Face à la pratique encore "trop nombreuse" des activités de montagne, le préfet de la Haute-Savoie a pris un arrêté pour les interdire dans le cadre du confinement ce mercredi. Les contrevenants s'exposent à une amende de 135 euros.

En Haute-Savoie, il est interdit de se rendre en montagne " dans un rayon supérieur à 100 mètres de dénivelé au-dessus du lieu de confinement".
En Haute-Savoie, il est interdit de se rendre en montagne " dans un rayon supérieur à 100 mètres de dénivelé au-dessus du lieu de confinement". © Eric Feferberg / AFP
Dans les Alpes du nord, la Haute-Savoie était le dernier département à ne pas réprimer la pratique des activités de montagne.
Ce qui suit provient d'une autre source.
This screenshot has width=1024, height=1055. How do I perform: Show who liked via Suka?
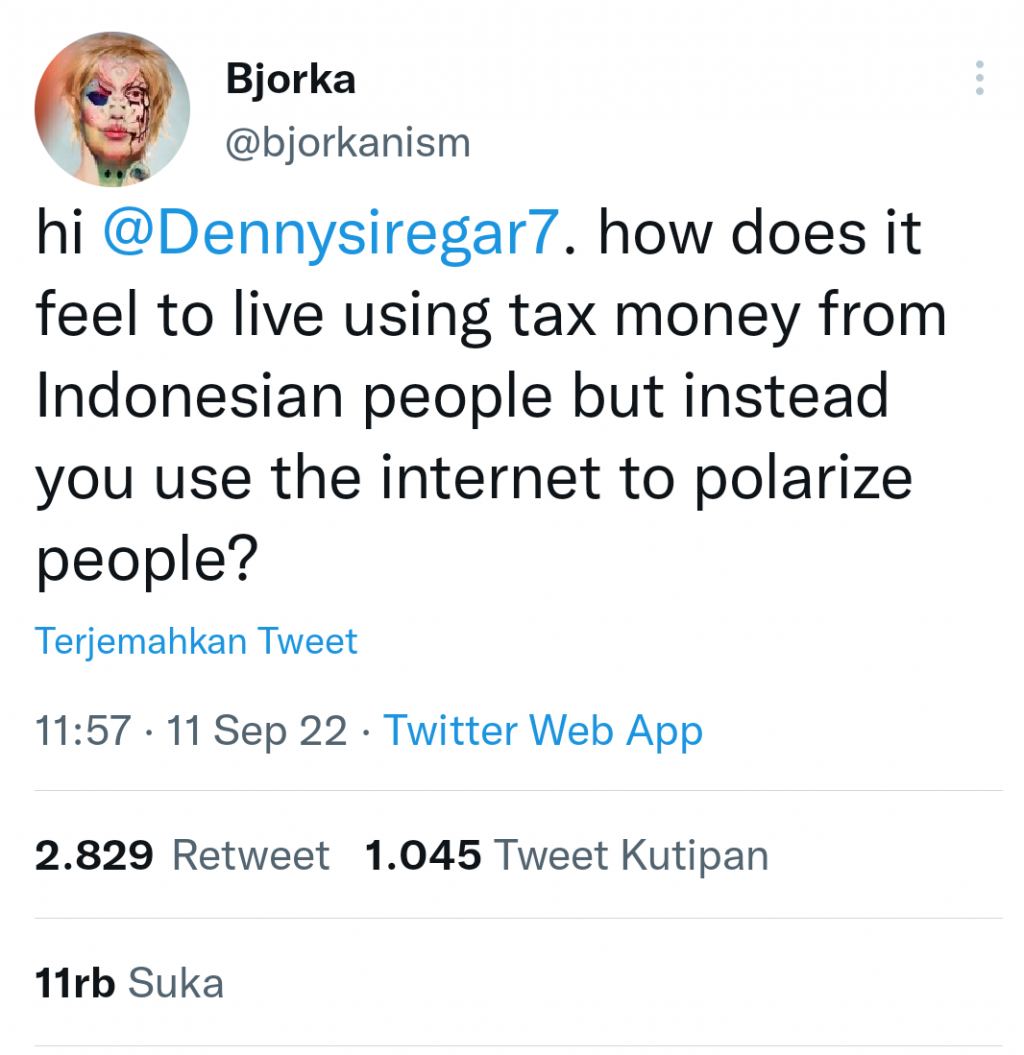click(176, 984)
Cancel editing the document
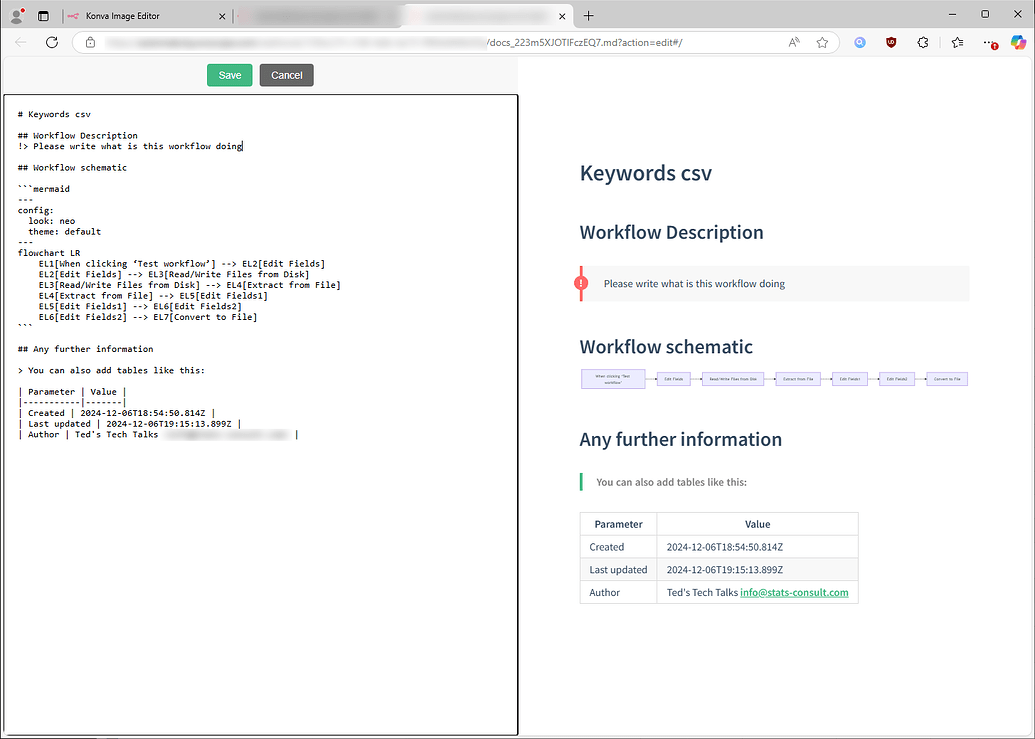The width and height of the screenshot is (1035, 739). pyautogui.click(x=287, y=74)

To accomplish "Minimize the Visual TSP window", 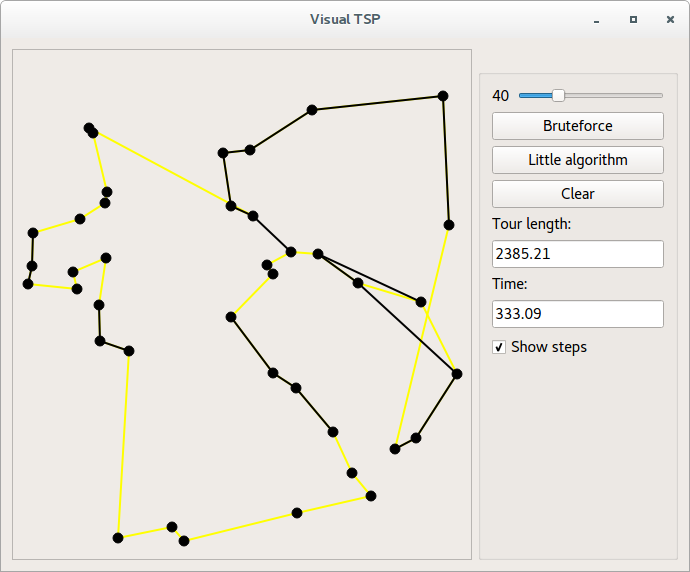I will point(596,19).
C'est désormais terminé. Le préfet a pris un arrêté interdisant "tous les déplacements en montagne dans un rayon supérieur à 100 mètres de dénivelé au-dessus du domicile de confinement". Les contrevenants s'exposent à une amende de 135 euros.

Cette mesure prend effet dès ce mercredi 25 mars et pourra être reconduite jusqu'à la fin de la période de confinement ordonnée par le gouvernement afin d'enrayer la pandémie de coronavirus Covid-19. Les départements voisins de l'Isère et de la Savoie avaient déjà pris de telles mesures depuis quelques jours.
 
Dans un communiqué, les autorités expliquent avoir "constaté la pratique encore trop nombreuse d'activités en montagne dans le département de la Haute-Savoie". Ski de randonnée, alpinisme, escalade en falaise et randonnée pédestre sont donc proscrits ainsi que les promenades en montagne dans un périmètre trop éloigné de son domicile. Il s'agit, selon la préfecture, de "préserver les secours" en montagne qui ont déjà alerté sur la pratique de ces activités.

 

"La plupart des gens respectent le confinement"


Dès le début du confinement, les PGHM avaient déconseillé les sorties en montagne pour éviter de mobiliser les hôpitaux sur des interventions de loisirs. D'autant que les médecins se font de moins en moins nombreux au sein des unités de secours en montagne, appelés dans les centres hospitaliers pour faire face à la crise sanitaire.
 
Les secours constatent par ailleurs que les opérations se font de moins en moins nombreuses. "On fait beaucoup de patrouilles quotidiennes et une patrouille hélico par semaine, et, à part quelques petits malins qui essaient de nous contourner, la plupart des gens respectent le confinement", a déclaré Stéphane Bozon, commandant du PGHM de Chamonix.